Pensare ai volti e alle storie personali e al loro futuro, per arrivare a dire dei sì e dei no chiari. È questo l’assunto da cui parte monsignor Nunzio Galantino, segretario generale della Conferenza Episcopale Italiana, per presentare la prossima Giornata mondiale del migrante e del rifugiato. Parte così dai 181.000 migranti sbarcati sulle nostre coste e dall’oltre un milione di minori migranti, dei quali 25.772 non accompagnati, arrivati tra noi nel 2016. Sì e no da dire «senza la superficialità gridata da chi parla tanto di migranti ma forse non ha mai parlato con i migranti e senza il cinismo di chi forse non ha mai incrociato lo sguardo smarrito e implorante di una famiglia migrante fatta di uomini, donne e tanti bambini». Sono quindi cinque “sì” e due “no”, più un “no condizionato” quelli pronunziati in questa Giornata del migrante e del rifugiato dalla Chiesa italiana, che ha annunciato anche l’imminente firma di un protocollo di intesa col Ministero competente per aprire un “corridoio umanitario” con l’Etiopia per i profughi provenienti da Eritrea e Somalia, utilizzando fondi provenienti dall’8×1000.

Il primo sì è ad approvare la legge che allarga la cittadinanza ai minori che hanno concluso il primo ciclo scolastico: una legge ferma da molto tempo, lungamente attesa e sollecitata, che potrebbe allargare la partecipazione e favorire processi di inclusione e integrazione.

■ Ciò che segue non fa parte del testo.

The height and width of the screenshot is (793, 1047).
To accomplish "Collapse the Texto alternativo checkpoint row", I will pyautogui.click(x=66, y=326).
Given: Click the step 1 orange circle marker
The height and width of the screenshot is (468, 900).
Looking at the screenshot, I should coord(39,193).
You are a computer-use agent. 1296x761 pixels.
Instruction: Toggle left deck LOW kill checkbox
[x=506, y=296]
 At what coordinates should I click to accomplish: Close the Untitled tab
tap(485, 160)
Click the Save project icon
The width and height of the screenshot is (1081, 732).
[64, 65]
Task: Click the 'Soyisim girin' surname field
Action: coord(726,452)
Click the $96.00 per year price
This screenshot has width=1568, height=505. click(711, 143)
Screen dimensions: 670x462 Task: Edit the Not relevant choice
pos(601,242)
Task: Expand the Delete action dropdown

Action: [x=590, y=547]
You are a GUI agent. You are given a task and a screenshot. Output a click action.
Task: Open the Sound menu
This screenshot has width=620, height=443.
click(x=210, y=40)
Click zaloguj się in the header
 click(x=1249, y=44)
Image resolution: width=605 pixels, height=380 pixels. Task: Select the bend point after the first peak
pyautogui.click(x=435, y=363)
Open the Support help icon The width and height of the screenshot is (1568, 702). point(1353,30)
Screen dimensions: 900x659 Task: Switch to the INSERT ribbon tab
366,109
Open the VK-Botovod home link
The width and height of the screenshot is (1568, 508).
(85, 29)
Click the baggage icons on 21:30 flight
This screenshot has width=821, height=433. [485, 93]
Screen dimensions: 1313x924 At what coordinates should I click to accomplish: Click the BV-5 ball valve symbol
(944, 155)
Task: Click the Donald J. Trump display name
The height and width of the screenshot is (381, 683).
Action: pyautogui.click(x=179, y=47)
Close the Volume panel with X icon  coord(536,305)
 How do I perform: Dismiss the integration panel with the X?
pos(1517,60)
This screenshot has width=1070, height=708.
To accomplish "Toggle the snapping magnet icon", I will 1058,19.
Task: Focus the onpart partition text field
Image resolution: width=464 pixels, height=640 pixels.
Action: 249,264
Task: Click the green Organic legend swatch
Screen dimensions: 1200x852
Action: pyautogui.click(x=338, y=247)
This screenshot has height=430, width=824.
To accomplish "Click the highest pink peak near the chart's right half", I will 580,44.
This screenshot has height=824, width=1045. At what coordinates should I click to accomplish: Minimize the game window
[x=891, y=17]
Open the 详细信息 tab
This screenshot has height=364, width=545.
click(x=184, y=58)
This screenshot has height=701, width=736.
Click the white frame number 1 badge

Il secondo sì è a una legge che ridisegni l’accoglienza dei minori stranieri non accompagnati, un’altra legge ferma, che preveda più tutele per essi «non destinandoli a nuovi orfanatrofi, ma a case famiglia, a famiglie affidatarie, accompagnate da una formazione attenta a minori preadolescenti e adolescenti». Monsignor Galantino ha citato qui le oltre 500 storie di accoglienza famigliare nate nelle parrocchie italiane tramite i progetti “Una famiglia per una famiglia”, “Rifugiato a casa mia’, o il ‘Rifugio diffuso’ che coinvolge un centinaio di famiglie in diverse città fra cui Torino, Parma, Milano e le storie arrivate ormai alle cronache di famiglie disponibili ad accogliere migranti in casa propria, che però non hanno trovato interlocutori per concretizzare la loro disponibilità. Ma il pensiero va anche, ad esempio, alle 1.782 famiglie che all’interno del progetto Bambini in alto mare di AiBi avevano dato raccolto la disponibilità ad accogliere un minore straniero non accompagnato già nell’autunno 2015: sono una decina soltanto gli affidamenti familiari concretizzatisi, perché è più semplice inviare i ragazzini in comunità.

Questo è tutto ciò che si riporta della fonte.